I have a particular fondness for doing all kinds of puzzles, so there was a part of me that was pretty pleased when my doctor told me it was perfectly all right to not only continue doing what I had been doing, but to do even more. “Keep your mind active,” he said. “Reading, puzzles, learning new things – they all help.” Kind of like a prescription for puzzling – not bad.

So naturally, I began to look around for what else was available puzzle-wise. In the course of my research, I happened upon one entitled “Spot the Difference,” and I immediately remembered how much I enjoyed doing these when I was a kid. (If you ever read Highlights magazine, you’ll remember them also.) So, I decided to try it; after all, I wasn’t half bad at them when I was 10, and now that I was an adult – easy peasy.

Except that my first attempt was, shall we say, abysmal. Out of the 10 differences you were supposed to find, the first three were not difficult. Four was a little more challenging, and from five on I was eying the “Help” button more and more often. By seven, I finally pressed it because I didn’t care if it would affect my score. I simply couldn’t see any more differences without it.

Turns out, my powers of observation weren’t quite as sharp as I thought they were. Though as time went on, I became better at seeing what was actually in front of me, it made me wonder what else I was missing. I recalled the words from the Gospel of Matthew, “They look and look but do not see” (Mt 13:14) and wondered if that could possibly apply to me. Am I, for instance, truly seeing all the ways that God has blessed and continues to bless me each day? Or is a lot of it getting lost in the unrelenting inundation of bad news that surrounds us all? Can I spot the difference between the Good News and what is presented to us as just plain old news?
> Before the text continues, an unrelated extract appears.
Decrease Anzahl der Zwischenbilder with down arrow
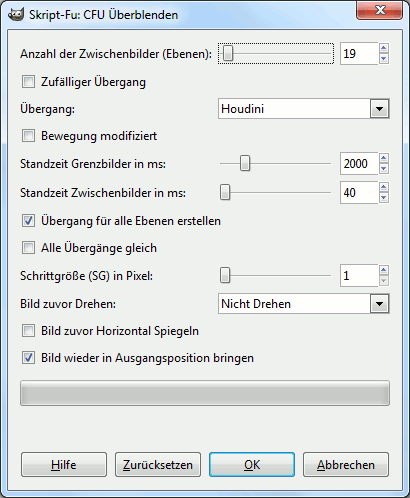 coord(384,59)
One of the first things I discovered when I went out of my way to become conscious of this is that my life is, quite literally, bursting at the seams with blessings. Once I had my antennae “tuned” so to speak, to pick up their frequency, they showed up everywhere. A lot of them are small reminders from God, like post-it notes left on the bathroom mirror. Some of them I only appreciated in hindsight, and many, many of them I would have missed altogether if I hadn’t made a point of noticing them.

The size of the blessing doesn’t matter; the One sending it your way does. Like Elijah who found God, not in the fire or wind or earthquake, but in a “small, whispering sound,” if we listen closely, we will discover that we are constantly in His embrace. And once we spot that difference, everything else will be blessed.